Marie Dumais-Boissonnault (1866-1941) (Source : BANQ) |
À Madame M. L. Lesage
Je connais un très vieux verger
Dont les branches sont toujours vertes.
Point n'est besoin de voyager
Pour voir sa barrière entr'ouverte.
Vous la trouverez en suivant
Le papillon, la libellule ;
L'un va butiner en rêvant
Et l'autre a des ailes de tulle.
Sa clôture a peu de palis :
Dame Vétusté fait son oeuvre ;
Cependant, elle a des lacis
De trèfles d'odeur : vrai chef-d'oeuvre !
Le Temps ― artiste de renom ―
L'a recouverte d'une housse
De boutons d'or. Est-ce le nom
De ce bouton qui monte et pousse ?...
On fleure un parfum de rucher
Dès qu'on traverse la barrière :
Tant d'abeilles d'or vont chercher
Leur miel dans les roses trémières,
Dans la pivoine au ton de chair
Qui voisine avec la pensée
De velours d'or, de velours clair,
L'une près de l'autre tassée.
Les groseilliers sont pleins de fruits :
Grappes rouges et grappes blanches ;
Et comme à mon aise je suis,
Pour les voir choir en avalanches,
Mes doigts prestes se sont tendus
Pour cueillir ta baie écarlate,
Cerise de France, et j'ai dû
Mordre ta pulpe délicate.
L'allée est épaisse de fleurs :
Une averse de blancs pétales
Tombe du pommier parfumeur
Et des roses sentimentales.
Et, tout là-bas, le mai si blanc
Enguirlandé de capucines
De pois d'odeurs s'entremêlant
Au syringa qui me fascine.
Son drapeau voltige vermeil,
Il semble saluer la nue ;
Et sur sa pourpre le soleil
Disperse ses flèches menues.
***
C'est le verger du souvenir,
J'y revois ma sereine enfance,
Les floraisons de l'avenir ;
Et le bonheur en audience...
Marie Dumais-Boissonnault* (1923)
Tiré de : Madame Boissonnault, L'Huis du Passé, Montréal, 1924, p. 181-184.
* Marie Sophie Éléonore Eulalie Dumais est née à Trois-Pistoles le 6 décembre 1866, de Jules Dumais, notaire, et d'Arthémise d'Amours.

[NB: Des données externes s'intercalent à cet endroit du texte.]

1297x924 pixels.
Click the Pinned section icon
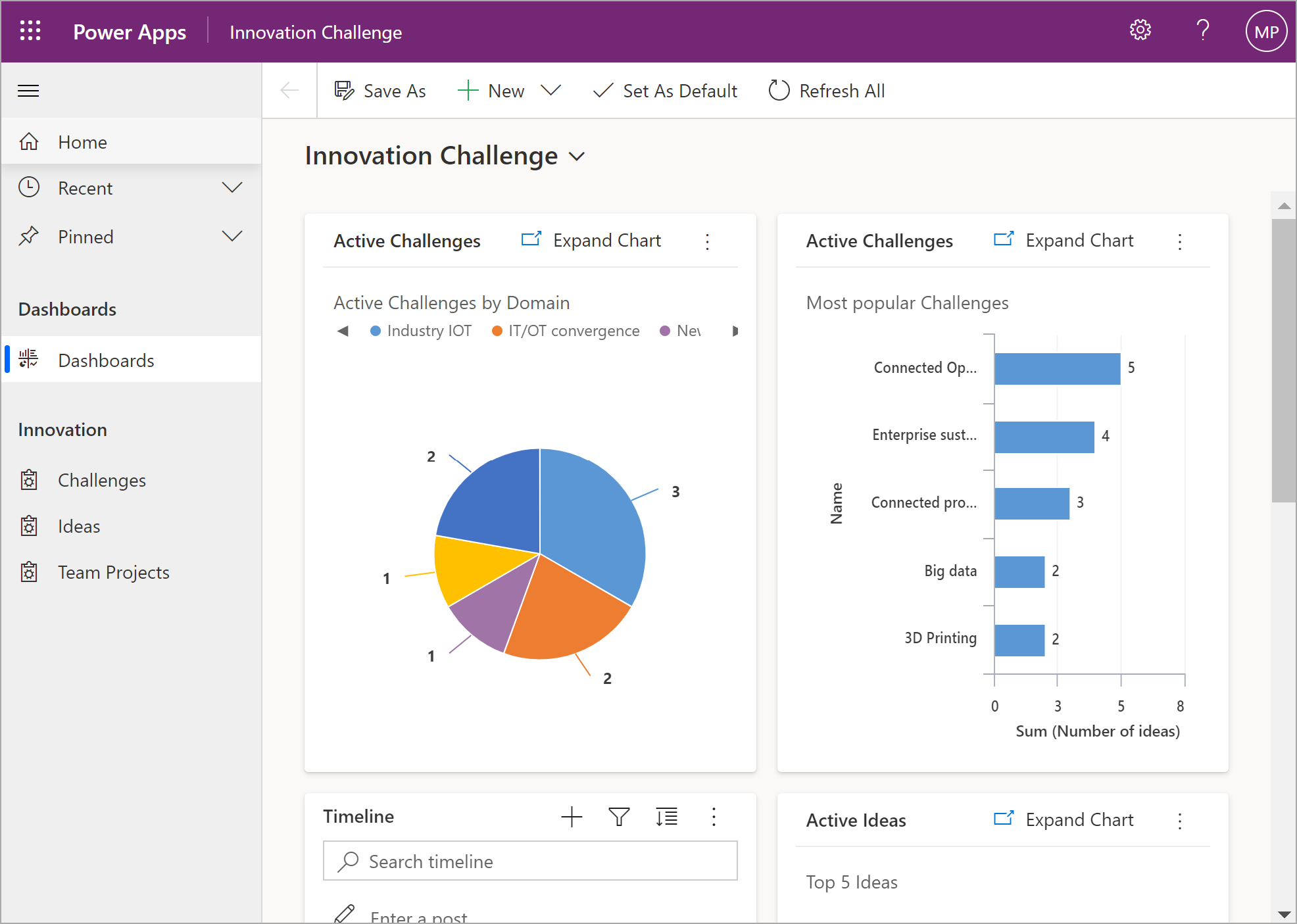tap(31, 236)
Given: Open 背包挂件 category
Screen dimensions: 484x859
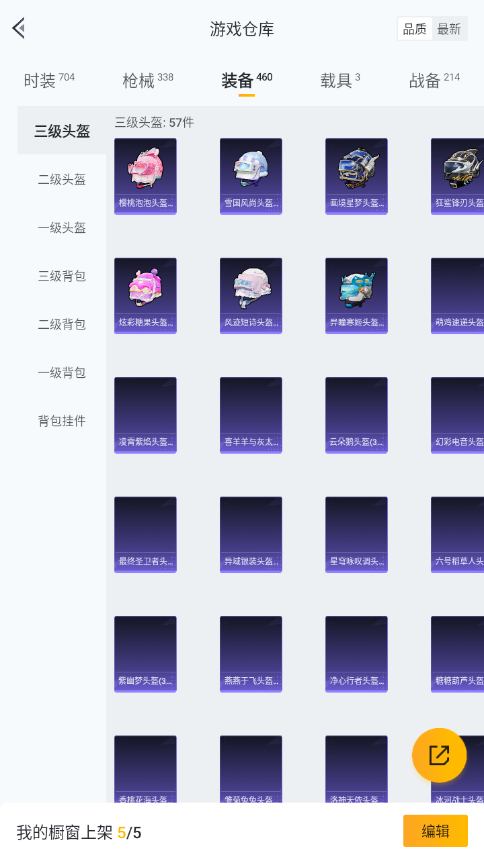Looking at the screenshot, I should (x=62, y=421).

Après ses études au Couvent de Bathurst, puis à Londres, Paris et Saint-Hélier (île de Jersey), elle devint journaliste, d'abord pour Le Journal (Montréal) et L'Événement (Québec). Utilisant souvent le nom de plume de « Solange », elle fut la première femme au Québec à avoir exercé la profession de journaliste de reportage.

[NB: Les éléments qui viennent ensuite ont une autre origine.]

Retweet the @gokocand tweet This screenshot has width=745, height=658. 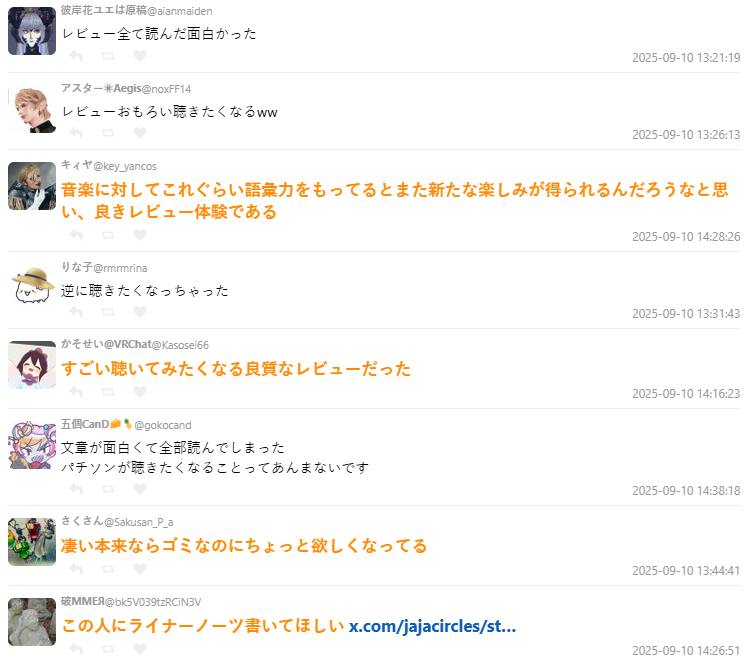(x=108, y=489)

En 1903, elle épousa Lucien Boissonnault, cultivateur de Saint-Blaise-sur-Richelieu. Devenue veuve en 1913, elle reprit sa carrière de journaliste et fit partie de la rédaction des journaux Le Progrès, à Chicoutimi, et Le Saint-Laurent, à Rivière-du-Loup. Après avoir travaillé comme traductrice à Ottawa pour le ministère des Postes, elle fut mutée à Montréal. Elle collabora entretemps à divers autres journaux et revues, dont Le Pionnier, de Nominingue, et Le Canada français, de Saint-Jean-sur-Richelieu.
Membre de la Société des poètes canadiens-français, dont elle fut la présidente, elle s'est méritée les prix Edmond-Rostand et Leconte-de-Lisle, en plus d'avoir été couronnée par les Jeux floraux du Languedoc pour son recueil de poésies, L'Huis du Passé, publié en 1924 suite à un premier recueil, Pro Patria.

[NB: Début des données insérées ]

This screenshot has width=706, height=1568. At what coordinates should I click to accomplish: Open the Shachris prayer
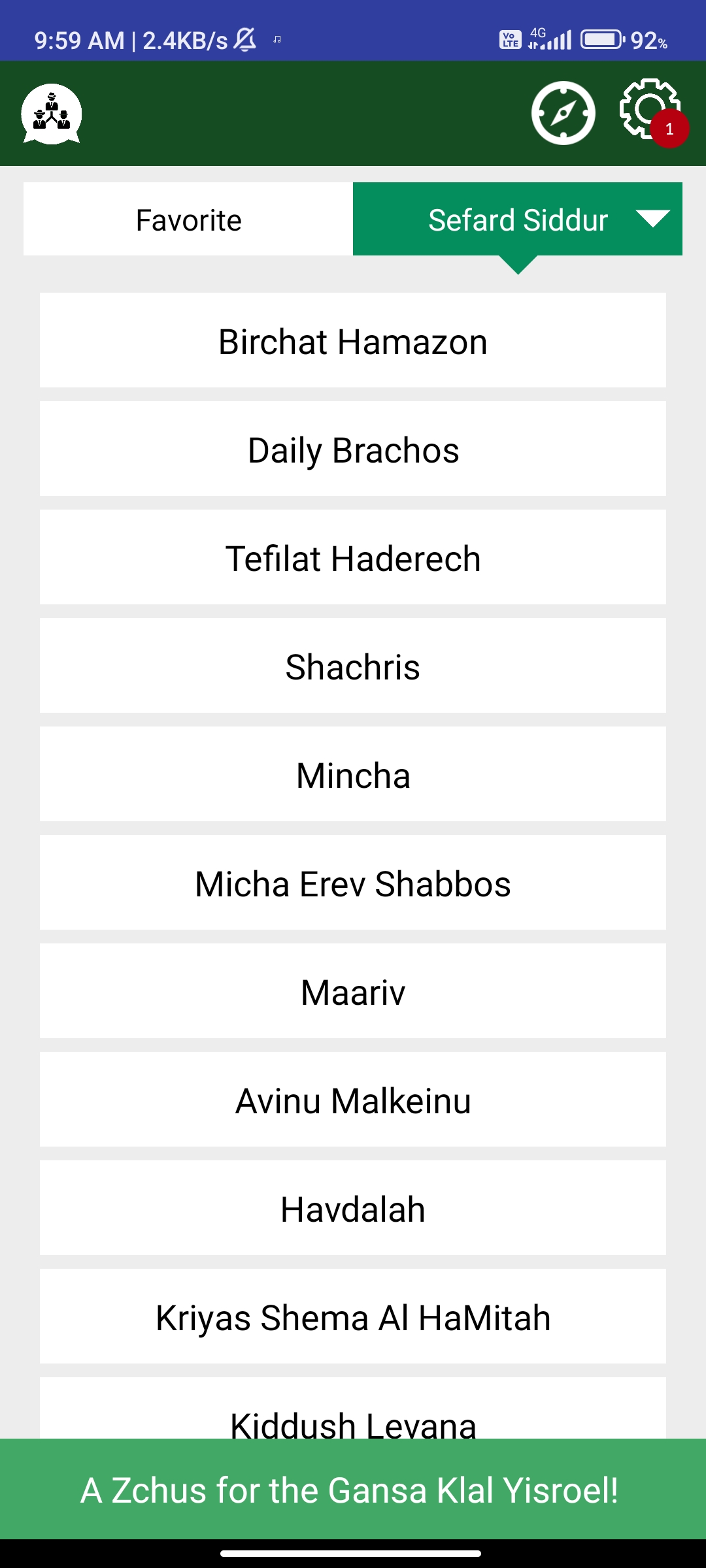353,666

Marie Dumais-Boissonnault est morte à Québec le 26 mai 1941. Elle était la mère de Charles-Marie Boissonnault, historien, poète et critique littéraire.
(Source principale : Dictionnaire des oeuvres littéraires du Québec, tome 2, Montréal, éditions Fides, 1981, p. 575-576).
De Marie Dumais-Boissonnault, les Poésies québécoises oubliées ont également présenté : Aurores boréales (cliquer sur le titre).
De Marie Dumais-Boissonnault, les Poésies québécoises oubliées ont également présenté : Aurores boréales (cliquer sur le titre).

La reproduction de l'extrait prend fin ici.